While it is true that Piratecat and I both have a pretty thick skin where criticism is concerned, and are seriously interested in learning from our mistakes, praise is nice too.

For example, when I was reading Piratecat's, there were several times where I kicked myself and said "Now why can't I write snappy patter like that?"
His overall pacing was brisk, his storyline easy to follow, and his world full of nice crunchy scene setting detail that didn't bog down the flow of events with vast irrelevant panoramas or unnecessarily minute detail.

It said everything it needed to say within a few pages and didn't take all night to read. It moved smoothly from necessary moment to necessary moment, with clear transitions.

And to think, he did it in about one day.

If I could write that fast and that well and had had a full three days . . . I wouldn't be sitting here trying to convince myself that I don't care how this comes out.

I'd be gloating over his impending humiliation with hand rubbing chuckles.

Not that I'm the competitve, overachieving sort, or anything.
 

Zhaneel

First Post
*kicks self* One of the first things I learned as a critiquer was to offer good with bad. *twack* I didn't do that here. I'm sorry. I did like parts and if you like I will go back and point out what I thought worked well too.

*slinks off*

Zhaneel
 

Berandor

lunatic
Sialia: I don't think you have a problem writing fast :)

Cedric is right: I judged these stories independent of the Ceramic DM circumstances (time constraints, images, etc.). Furthermore, I tried to include things I liked in both your stories (as I liked both your stories!). However, it's easier to tell why something didn't work then to say why something does work. I don't really know why I got goosebumps at Tarnby's death and the call to rebellion, other that I like these scenes.
You're right, though - I should have taken more care for positive encouragement (though that's what spouses are for :)).
And don't let anybody tell you the stories suck! They don't.
 


Zhaneel

First Post
The good!

Okay, here we go:

Sialia first

"Largest pickle crock in the world" Funny wonderful image. OTOH, I've been reading Prachett, and this just sounded like a Prachett thing to say. Wondefully done.

I loved the descriptions. Yes, there were 27 pages, but you knew where you were and what was going on around you. Rarely did reader have to strain to imagine the surroundings. Could it be cut? Maybe.
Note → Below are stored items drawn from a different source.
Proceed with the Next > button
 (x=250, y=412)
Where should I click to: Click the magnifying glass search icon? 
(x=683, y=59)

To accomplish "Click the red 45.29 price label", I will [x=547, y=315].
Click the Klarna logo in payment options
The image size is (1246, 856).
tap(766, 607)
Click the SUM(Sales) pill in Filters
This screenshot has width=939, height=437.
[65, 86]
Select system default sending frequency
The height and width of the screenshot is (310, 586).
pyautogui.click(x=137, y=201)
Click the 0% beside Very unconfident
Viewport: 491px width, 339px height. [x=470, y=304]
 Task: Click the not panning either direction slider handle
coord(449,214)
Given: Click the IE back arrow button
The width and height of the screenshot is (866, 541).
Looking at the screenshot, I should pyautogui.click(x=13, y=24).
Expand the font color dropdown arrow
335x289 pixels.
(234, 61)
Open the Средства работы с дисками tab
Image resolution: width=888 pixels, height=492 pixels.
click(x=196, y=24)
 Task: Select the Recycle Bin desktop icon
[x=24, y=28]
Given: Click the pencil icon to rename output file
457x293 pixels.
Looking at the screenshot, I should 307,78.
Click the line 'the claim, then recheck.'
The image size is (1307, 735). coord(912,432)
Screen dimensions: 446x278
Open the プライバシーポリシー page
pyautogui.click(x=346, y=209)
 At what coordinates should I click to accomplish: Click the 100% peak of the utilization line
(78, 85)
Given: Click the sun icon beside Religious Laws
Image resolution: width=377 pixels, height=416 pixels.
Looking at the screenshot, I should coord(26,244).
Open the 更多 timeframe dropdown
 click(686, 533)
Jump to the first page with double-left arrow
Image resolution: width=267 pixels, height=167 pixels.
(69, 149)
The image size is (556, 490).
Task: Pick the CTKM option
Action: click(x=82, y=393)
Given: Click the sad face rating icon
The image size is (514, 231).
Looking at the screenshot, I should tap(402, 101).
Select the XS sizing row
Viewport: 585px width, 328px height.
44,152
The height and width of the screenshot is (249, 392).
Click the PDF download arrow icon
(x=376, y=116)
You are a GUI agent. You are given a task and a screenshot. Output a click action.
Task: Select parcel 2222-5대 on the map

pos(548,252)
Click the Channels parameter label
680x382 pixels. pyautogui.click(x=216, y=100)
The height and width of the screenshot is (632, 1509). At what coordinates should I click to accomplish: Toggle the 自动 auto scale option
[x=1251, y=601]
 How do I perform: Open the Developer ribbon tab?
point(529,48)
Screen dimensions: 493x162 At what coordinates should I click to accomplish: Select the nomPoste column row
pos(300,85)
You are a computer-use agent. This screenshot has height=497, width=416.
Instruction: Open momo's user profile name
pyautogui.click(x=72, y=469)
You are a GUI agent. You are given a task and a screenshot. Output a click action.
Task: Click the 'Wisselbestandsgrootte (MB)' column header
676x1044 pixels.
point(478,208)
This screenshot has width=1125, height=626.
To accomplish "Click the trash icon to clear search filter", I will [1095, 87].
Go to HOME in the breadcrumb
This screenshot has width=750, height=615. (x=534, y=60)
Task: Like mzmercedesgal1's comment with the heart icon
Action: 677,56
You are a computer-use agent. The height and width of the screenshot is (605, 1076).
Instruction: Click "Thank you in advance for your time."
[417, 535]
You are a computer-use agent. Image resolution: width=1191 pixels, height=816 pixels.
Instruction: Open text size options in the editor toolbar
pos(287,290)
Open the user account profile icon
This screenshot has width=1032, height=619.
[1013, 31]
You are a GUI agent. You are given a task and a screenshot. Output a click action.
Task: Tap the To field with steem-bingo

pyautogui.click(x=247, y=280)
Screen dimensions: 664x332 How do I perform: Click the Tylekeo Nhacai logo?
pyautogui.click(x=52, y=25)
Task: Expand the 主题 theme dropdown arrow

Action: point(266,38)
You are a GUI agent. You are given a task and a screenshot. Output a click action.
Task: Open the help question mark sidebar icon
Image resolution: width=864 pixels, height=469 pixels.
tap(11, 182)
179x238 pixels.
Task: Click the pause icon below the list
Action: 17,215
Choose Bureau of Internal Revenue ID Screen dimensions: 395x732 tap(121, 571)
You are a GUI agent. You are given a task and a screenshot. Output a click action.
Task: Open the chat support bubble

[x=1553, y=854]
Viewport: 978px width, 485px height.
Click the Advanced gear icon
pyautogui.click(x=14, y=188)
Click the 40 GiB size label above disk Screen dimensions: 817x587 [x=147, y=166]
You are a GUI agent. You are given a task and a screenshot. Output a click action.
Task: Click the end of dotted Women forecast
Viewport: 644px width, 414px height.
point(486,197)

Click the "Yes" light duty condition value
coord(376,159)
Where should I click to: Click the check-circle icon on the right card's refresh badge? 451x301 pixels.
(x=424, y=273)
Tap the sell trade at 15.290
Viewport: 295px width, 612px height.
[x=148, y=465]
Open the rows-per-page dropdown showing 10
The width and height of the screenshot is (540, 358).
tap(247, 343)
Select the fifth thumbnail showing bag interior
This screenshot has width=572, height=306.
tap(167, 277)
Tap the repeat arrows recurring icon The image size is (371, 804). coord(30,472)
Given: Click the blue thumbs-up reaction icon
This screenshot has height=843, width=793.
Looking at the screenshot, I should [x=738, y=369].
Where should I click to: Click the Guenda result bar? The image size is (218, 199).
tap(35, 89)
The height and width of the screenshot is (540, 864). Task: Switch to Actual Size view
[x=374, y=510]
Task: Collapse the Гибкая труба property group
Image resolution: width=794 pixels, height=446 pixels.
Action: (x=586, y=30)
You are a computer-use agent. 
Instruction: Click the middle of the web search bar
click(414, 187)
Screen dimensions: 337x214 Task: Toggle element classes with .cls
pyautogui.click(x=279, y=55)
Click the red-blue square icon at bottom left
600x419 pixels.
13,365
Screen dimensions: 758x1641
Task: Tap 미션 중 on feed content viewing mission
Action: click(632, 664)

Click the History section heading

I'm inclined to agree with Bernador and say that your mind is set for novels where you have the time to explore all this wonderful descriptive work.

The quick recap of story 2 was quick and well done. [Thoughts about the boat & dying together] Could even be left in when/if all 3 stories are joined.

Really liked the fastidious old lady who bathed the group. Would have loved to have seen more of her.

Good contrast of the thoughts w/Tarnby and hte need for food by Lillabro. Shows how important he was to the group as a whole and how much they took him for granted.

Miguel's patience with Mirabelle is a great example of showing his age and wisdom.

Darkness, tangled metal, mmmm... shivers. Wonderful for building the suspense while chasing Lillabro.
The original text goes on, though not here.